Thanks for the post, Greg!
I think there are a couple of things worth mentioning that may allay some of the “small sample” cases somewhat. It’s true, for example, that we generally never have the ability to randomize countries into treatments, and that there simply aren’t enough countries to really test study designs that have a large number of conditions. However, we have some other options in our pocket for cases such as those. If we don’t really need to stay at the country level, we can do things like zoom in and randomize quite large groups of people within the country of interest. We can also use techniques like multilevel modeling to look at the effects at both levels at the same time. We also have quasi-experimental designs: in smoking cessation campaigns, for instance, researchers have used a pre-post design for each country or region: see what the baseline tobacco use is in that region, introduce your campaign, and see how smoking changes.
Now, this is not a perfect design. The country hasn’t been randomly assigned and there’s no control group. And we have the threats of maturation as well: what if people in that country would have cut back for another reason even without our campaign? That said, when we see a positive result in one country, and then two, and then five, ten, and fifteen different countries, we gain more confidence that it is not simply spurious. We can also compare what’s happening in the campaign countries to somewhat similar countries that did not get the intervention across the same timeframe. This is not a perfect control group. But it can help us to have more confidence in what we’re seeing.
So with this one counter-example, I’m basically arguing that we shouldn’t be thinking “RCT or bust.” Reality is simply too messy. But we still have a large number of tools at our disposal that will give us very good information. It’s not perfect information, but it’s the best we can do. And we can learn a whole lot from it.

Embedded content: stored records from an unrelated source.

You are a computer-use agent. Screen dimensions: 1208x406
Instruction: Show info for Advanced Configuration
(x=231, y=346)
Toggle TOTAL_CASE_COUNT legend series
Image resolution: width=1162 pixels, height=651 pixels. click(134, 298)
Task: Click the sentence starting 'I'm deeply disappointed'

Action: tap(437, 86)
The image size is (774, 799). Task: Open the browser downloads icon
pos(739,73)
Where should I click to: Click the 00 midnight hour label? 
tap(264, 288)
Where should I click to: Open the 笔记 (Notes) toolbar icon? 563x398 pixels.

(Another point worth making is that we can use meta-analyses to help determine what the true effect size may be across a number of smaller studies. Each study on its own may be under-powered, but if we have even five or ten of them, we can get a much, much better estimate. This approach can also help control for things like regional differences and failures of randomization.)
So as Will mentions, I think we should be working on a case-by-case basis to determine what the strongest possible research design would be in each case. We should also weigh the cost of collecting that best-case evidence against the cost of other possible research designs in order to find the right blend of methodological rigor and real-world practicality.